La asociación con Ronnie simplificaba las cosas, los billetes seguían llegando y cada vez tenía que ser más creativa a la hora de seleccionar sus productos. De cosas que definitivamente no usaba pasó a otras que usaba poco, y de estas a las que, aun usándolas, eran prescindibles. Así llegó a deshacerse de la cómoda, el sofá, el despacho y el somier de la cama. Vendía tan barato que se corrió la voz y ya le escribían desconocidos preguntándole directamente por si le quedaban sillas, pantalones, una cubertería o vasos. El concepto de prescindible se flexibilizaba y cuando vendió su última estantería pensó que tal vez los libros, los libros que amaba más que a sus propios amigos, también la estaban atando.
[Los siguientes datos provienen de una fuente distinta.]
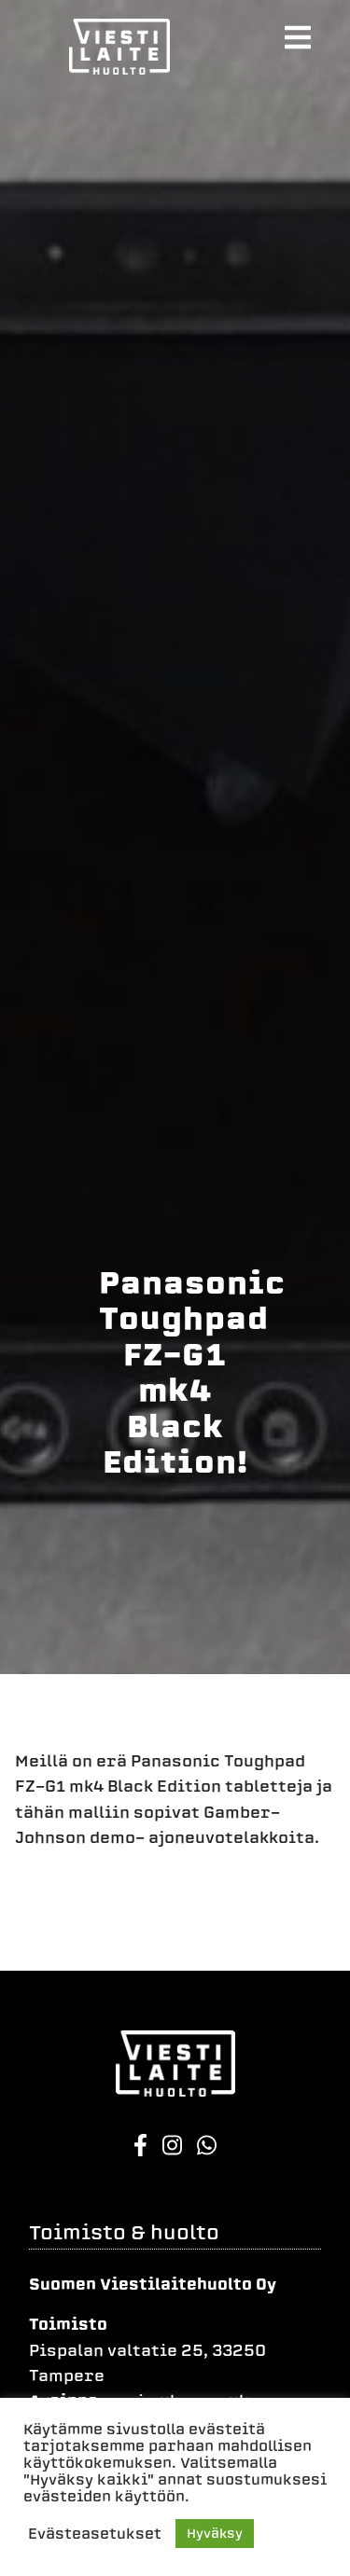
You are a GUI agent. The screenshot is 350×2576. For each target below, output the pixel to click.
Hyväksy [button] (215, 2533)
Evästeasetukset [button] (94, 2533)
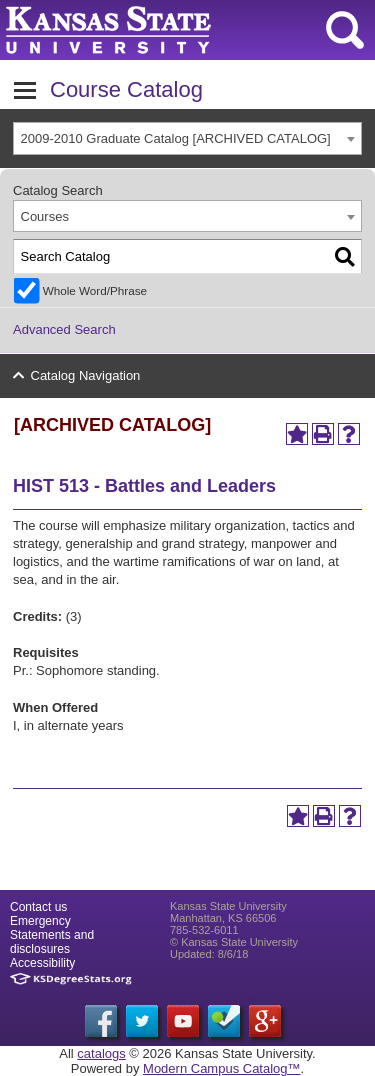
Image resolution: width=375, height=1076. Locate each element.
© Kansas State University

El dinero en la cartera podía leerse de cualquier forma pero los libros, no. Postmoderna y todo, sus volúmenes, frente a los billetes, se volvían concretos y francos. Así que los anunció uno a uno describiendo su contenido con el mayor cuidado. A los pocos días la contactó una escenógrafa. Quería el lote completo, dijeran lo que dijesen, eran para el set de una serie web que se vería por YouTube. Ronnie trajo una botella de vino para celebrarlo y, como ella había vendido los vasos, brindaron con las manos. Luego él le dijo que ese era su último viaje porque ya tenía lo suficiente como para empezar su propia compañía de diseño de aplicaciones para teléfonos móviles. Ella le pidió que por favor siguiese en el negocio y, disculpándose, él le dijo que quizá ella también debería dejarlo.
A falta de Ronnie, pidió a los clientes que fuesen a por sus productos al portal de su edificio. El precio no cambiaba y los billetes seguían engordando la cartera. Mientras se preguntaba qué compraría con tanto efectivo, le llegó un mensaje de su último cliente. Bajó a la puerta de la calle descalza, cubriéndose los pechos con la gata.